… und ein lustiges Jahr 2010
26. Dezember 2009 von admin
1910 vor uns
Weihnachten, die Feier der Menschwerdung Gottes mit der entsprechenden Übernahme menschlicher Verantwortung durch den Menschen, zog in diesem Jahr irgendwie an mir vorbei. Vielleicht liegt es daran, dass ich – wie manche meinen – auf die Ereignisse wie das sprichwörtliche Kaninchen auf die Schlange guckte, was eher lähmt als zu neuen Taten ermuntert. Auch die christlichen Kirchen sorgten sich neben profanen Dingen, wie dem Klima, mehr darum, dass der Weihnachtsmann nicht den Bischof Nikolaus von Myra aus den vorweihnachtlichen Charts verdrängt. „Die nächste Sintflut wird seicht sein“ warnte einst Magnus Enzensberger. Sie ist es – leider – und wir drohen darin zu ertrinken. Deshalb mein Rat für das neue Jahr: Kopf hoch! Und mit Friedrich Schiller „Und setzet ihr nicht das Leben ein, nie wird euch das Leben gewonnen sein.“ Damit können ein Neues Jahr und mit ihm neue Möglichkeiten kommen.
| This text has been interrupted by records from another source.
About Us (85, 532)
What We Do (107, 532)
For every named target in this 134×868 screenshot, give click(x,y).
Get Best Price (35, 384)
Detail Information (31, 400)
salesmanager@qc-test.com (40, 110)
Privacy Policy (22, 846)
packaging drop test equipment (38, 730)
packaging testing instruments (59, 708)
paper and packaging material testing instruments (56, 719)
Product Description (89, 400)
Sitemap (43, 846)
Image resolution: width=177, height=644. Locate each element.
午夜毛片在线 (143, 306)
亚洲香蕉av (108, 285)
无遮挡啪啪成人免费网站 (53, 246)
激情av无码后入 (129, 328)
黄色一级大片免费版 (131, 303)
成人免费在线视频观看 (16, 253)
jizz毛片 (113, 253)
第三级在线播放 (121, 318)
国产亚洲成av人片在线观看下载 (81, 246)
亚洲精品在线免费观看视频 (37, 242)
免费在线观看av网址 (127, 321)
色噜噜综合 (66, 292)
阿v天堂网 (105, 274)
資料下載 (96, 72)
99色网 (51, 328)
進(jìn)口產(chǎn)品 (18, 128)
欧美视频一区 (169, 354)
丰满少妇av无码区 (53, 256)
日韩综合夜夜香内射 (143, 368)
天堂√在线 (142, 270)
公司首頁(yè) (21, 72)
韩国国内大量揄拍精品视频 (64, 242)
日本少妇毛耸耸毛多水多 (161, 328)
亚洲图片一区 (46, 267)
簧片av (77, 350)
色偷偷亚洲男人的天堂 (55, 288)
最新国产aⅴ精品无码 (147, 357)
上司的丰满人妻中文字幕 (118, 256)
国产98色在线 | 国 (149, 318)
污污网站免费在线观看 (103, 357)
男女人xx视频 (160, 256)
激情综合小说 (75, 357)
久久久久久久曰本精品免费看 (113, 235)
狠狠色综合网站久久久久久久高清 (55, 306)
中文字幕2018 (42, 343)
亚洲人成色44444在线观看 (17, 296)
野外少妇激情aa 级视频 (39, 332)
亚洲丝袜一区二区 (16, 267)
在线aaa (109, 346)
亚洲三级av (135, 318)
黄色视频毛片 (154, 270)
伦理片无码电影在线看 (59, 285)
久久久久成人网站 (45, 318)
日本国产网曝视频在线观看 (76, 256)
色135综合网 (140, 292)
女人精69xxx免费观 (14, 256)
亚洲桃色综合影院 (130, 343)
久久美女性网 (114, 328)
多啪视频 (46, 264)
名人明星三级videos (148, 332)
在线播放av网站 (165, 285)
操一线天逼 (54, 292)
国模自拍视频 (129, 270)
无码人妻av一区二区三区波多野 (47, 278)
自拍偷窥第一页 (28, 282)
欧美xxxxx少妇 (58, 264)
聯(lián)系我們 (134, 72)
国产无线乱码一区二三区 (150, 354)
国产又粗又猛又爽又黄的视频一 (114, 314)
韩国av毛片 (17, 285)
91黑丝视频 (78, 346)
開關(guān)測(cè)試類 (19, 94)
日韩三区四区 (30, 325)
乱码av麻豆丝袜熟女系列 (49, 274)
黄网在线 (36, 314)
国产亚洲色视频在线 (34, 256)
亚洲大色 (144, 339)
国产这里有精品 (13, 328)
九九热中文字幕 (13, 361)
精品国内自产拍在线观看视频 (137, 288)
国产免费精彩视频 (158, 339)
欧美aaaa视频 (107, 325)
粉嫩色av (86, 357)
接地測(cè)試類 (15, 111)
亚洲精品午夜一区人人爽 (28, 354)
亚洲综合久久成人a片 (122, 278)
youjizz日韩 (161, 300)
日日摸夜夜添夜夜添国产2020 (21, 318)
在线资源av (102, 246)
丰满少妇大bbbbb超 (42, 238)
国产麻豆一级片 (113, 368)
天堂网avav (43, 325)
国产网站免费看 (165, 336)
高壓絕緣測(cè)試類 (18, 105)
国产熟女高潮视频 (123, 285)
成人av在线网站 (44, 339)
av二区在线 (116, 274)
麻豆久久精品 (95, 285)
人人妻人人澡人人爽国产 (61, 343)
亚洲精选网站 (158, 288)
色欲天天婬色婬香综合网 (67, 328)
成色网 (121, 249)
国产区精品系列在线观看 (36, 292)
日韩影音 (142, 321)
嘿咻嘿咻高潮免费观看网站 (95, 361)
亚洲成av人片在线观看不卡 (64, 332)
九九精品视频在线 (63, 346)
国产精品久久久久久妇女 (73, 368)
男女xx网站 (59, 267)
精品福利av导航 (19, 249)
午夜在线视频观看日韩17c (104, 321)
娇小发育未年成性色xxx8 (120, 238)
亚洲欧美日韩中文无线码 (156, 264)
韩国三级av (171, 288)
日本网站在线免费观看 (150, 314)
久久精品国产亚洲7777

Lassen Sie uns das neue Jahr gleich mit einem Vorschlag an unsere Freunde, die wenig einfallsreichen Beutelschneider, beginnen. Nachdem die anerkannte Klimawissenschaft und ihre Vertreter offensichtlich die größten Verlierer des Kopenhagener Fiaskos waren, könnten sie es ja wohl mit einer neuen Bedrohung versuchen: The Anthropogenic Continental Drift (ACD). Entdeckt ist sie bereits und kaum mehr angefochten. Anerkannte Wissenschaftler brauchten sie nur noch wissenschaftlich zu validieren, einen Konsens bilden, den Segen der Top-Bankiers einholen und die Medien und Politiker damit hausieren lassen. Die ACD wird – darauf dürften sich die „überwiegende Mehrheit der Wissenschaftler“ rasch einigen können – zu katastrophalen Schäden und unaussprechlichem menschlichem Leid führen, wenn nicht sofort alle Industriebetriebe geschlossen werden und die Arbeiter beginnen, mit Hacke und Schaufel dagegen an zu arbeiten. Es müsste unbedingt auf der einen Seite der Kontinente die Erde abgetragen und auf der anderen Seite im Meer aufgeschüttet werden. Diese Lösung ist umso mehr zu begrüßen, weil dadurch Arbeitsplätze und Arbeitseinkommen geschaffen würden, für die die bisherigen Industriebetreiber aufkommen sollten. Die neue Bedrohung böte somit zugleich die Lösung für das zweitgrößte Problem, die augenblickliche Finanzkrise. Wäre das nicht etwas, wofür sich auch unsere jugendlichen Idealisten und protestantischen Pfarrer auf der Suche nach Betroffen-Machern engagieren könnten. Man muss ihnen das nur noch auf geeignete Weise nahe bringen; doch wozu sonst haben wir angebetete Promis?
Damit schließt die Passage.